_Tasks to perform_
• a. Can you copy the drip tray build post word for word, everything from "Next to be made" down to "to paint upside-down."?
• b. How would you sum up the drip tray build post in two sentences?
• c. Can you turn the paragraph of the drip tray build post beginning "On goes two coats" into a short list that keeps its main facts?

_Document segment_
☆ ☆ ☆ ☆ ☆
Stainless steel drip trays can be surprisingly expensive. Tiny 1-glass sized ones can be in excess of $100, and larger ones (suitable for my 3-tapper) even more so. No wonder people do without. But after reading a post on HomebrewTalk I was put onto Barproducts.com who do a 19″ stainless steel drip tray for US$18.50! Sure I was slugged with a fair bit of postage, but it still worked out very cheap.
The first step is to knock up a wooden surround for the tray to sit in. As a starting point I cut a base plate out of 12mm ply a few millimetres larger than the tray, then threw some 40x12mm pine DAR around all sides (mitering the front edges, of course).
Next to be made were some mounting brackets. Originally I had thought that the drip tray box would sit flush with the front of the keezer, but now that the taps are on it I realise that it will need to sit out by 40mm. The woodwork on the brackets isn’t exactly my best work, but I’m hoping that most of it will not be visible to a standing person and any gaps that are will be filled with filler.
On goes two coats of the same combination stain and varnish that I used on the rest of the keezer. And a few more coats of high gloss clear. I temporarily screwed the drip tray bracket to a spare scrap of wood so that I could varnish it both in the horizontal and vertical positions (with the aid of a bench vice). This allowed me to get to all the sides of the tray box and to avoid trying to paint upside-down.
And then there’s nothing to do but screw it to the keezer and slip in the stainless steel drip tray! The real test will of course be whether it can take the load of a full glass of beer, when someone inevitably uses it as a shelf… so to double check I’ve filled up my heaviest 500mL stein and it doesn’t budge a bit.
Now all that remains is a bit of plumbing took hook up the gas and beer lines…
☆ ☆ ☆ ☆ ☆
_Source data_

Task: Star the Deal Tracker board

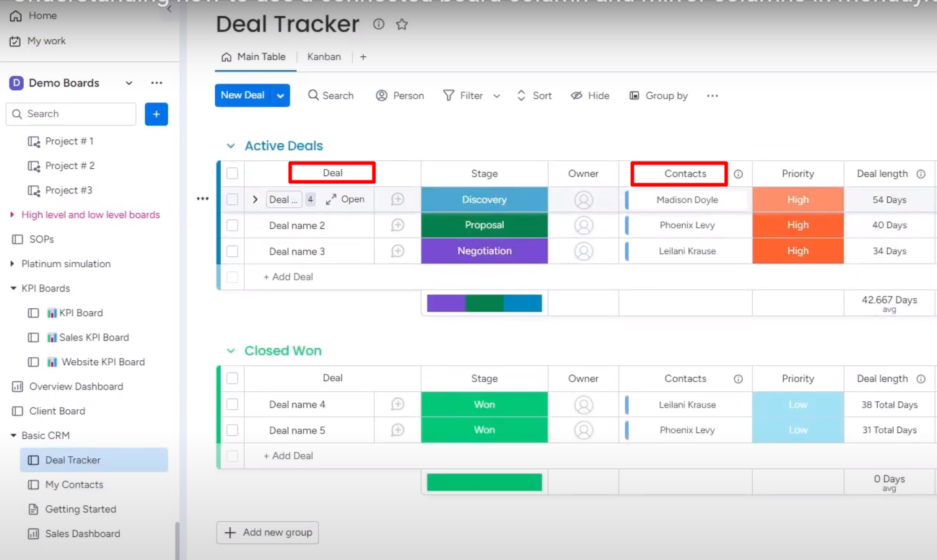Action: 401,24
☆ ☆ ☆ ☆ ☆
_Results of the tasks_
• a.
Next to be made were some mounting brackets. Originally I had thought that the drip tray box would sit flush with the front of the keezer, but now that the taps are on it I realise that it will need to sit out by 40mm. The woodwork on the brackets isn’t exactly my best work, but I’m hoping that most of it will not be visible to a standing person and any gaps that are will be filled with filler.
On goes two coats of the same combination stain and varnish that I used on the rest of the keezer. And a few more coats of high gloss clear. I temporarily screwed the drip tray bracket to a spare scrap of wood so that I could varnish it both in the horizontal and vertical positions (with the aid of a bench vice). This allowed me to get to all the sides of the tray box and to avoid trying to paint upside-down.

• b. After finding a 19″ stainless steel drip tray on Barproducts.com for US$18.50, the writer built a wooden surround from ply and pine and added mounting brackets so the box would sit out 40mm from the keezer. The box was stained, varnished and given gloss coats, then screwed to the keezer, where it held a full 500mL stein without budging.

• c.
- Two coats of the same combination stain and varnish used on the rest of the keezer
- A few more coats of high gloss clear
- Drip tray bracket temporarily screwed to a spare scrap of wood, so it could be varnished both horizontally and vertically with the aid of a bench vice
- This made it possible to reach all sides of the tray box and to avoid painting upside-down